There are several detailed references to Madoc’s voyage in epic Khumric poetry of the time and also significantly in 1625, George Abbott, the Archbishop of Canterbury wrote a history in which he describes in detail the fact that a Welsh prince discovered America in the late 6th century. This was also the date ascribed to the event by Reuben T. Durrett of Kentucky in his book on ancient voyages to the Americas published in 1908.
In 1981, historians Alan Wilson and Baram Blackett decided to switch their focus from Ancient Egypt and Asia Minor to America in order to investigate Madoc’s alleged presence in that country and the results were absolutely conclusive. Evidence of Madoc and his people was to be found almost everywhere they looked. Their American colleague, Jim Michael of the ‘Ancient Kentucke Historical Association’ supplied a mass of information and data, photographs of likely sites and inscriptions upon rocks, cave walls and cliffs relating to the possible influence of the Khumry presence. These were inspected, examined and translated by Wilson and Blackett from the ancient British Coelbren alphabet which each site was found to possess in abundance. Michael also supplied many examples of ancient Native American records of a tribe or nation of ‘powerful White Men’ who seized their lands in what is now Kentucky. In addition to all this documentary evidence there were also the abundance of earth-banked hill-forts designed in typically British style that added their weight to the argument as also did the many Khumric-style tumuli, liberally scattered around the areas in question.
And as if that were not enough evidence to form an opinion as to the veracity of the story, many artefacts and rock-carvings were also discovered, written in Coelbren, bearing what were obviously Christian inscriptions and symbols, all of which were carbon-dated to the sixth and seventh centuries AD.

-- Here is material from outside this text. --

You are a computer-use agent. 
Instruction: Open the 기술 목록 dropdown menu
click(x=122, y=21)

Madoc did not stay in America, however. He returned in about 572AD when the effects of the comet devastation were slowly starting to subside. His account of this vast new ‘unknown’ land were disbelieved by many and so the King sent out Admiral Gwenon to check Madoc’s incredible story of a land of huge rivers, mountains and plains. Gwenon indeed returned a year or two later and verified everything that Madoc had claimed to be true. As a result of this, a major expeditionary force was raised and set out in 574AD to return to the American continent.

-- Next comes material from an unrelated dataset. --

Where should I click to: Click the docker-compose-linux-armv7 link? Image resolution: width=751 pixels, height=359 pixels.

So this is the account discernible from both the written records and the surviving artefacts of how America was really discovered by the Europeans, but the Normans and their successors, inhibited by the restrictions of fundamental Christianity imposed upon them by their Elite masters conspired to conceal the truth for a millennium to protect a huge lie. For the truth being brought into focus we owe much to the oft-maligned, Wilson and Blackett along with their colleagues such as Jim Michael. The catastrophe that was the Comet of 562AD and its aftermath were inconvenient episodes which did not fit into the decreed history and therefore were always dismissed out of hand or simply ignored. The pattern remains the same, always.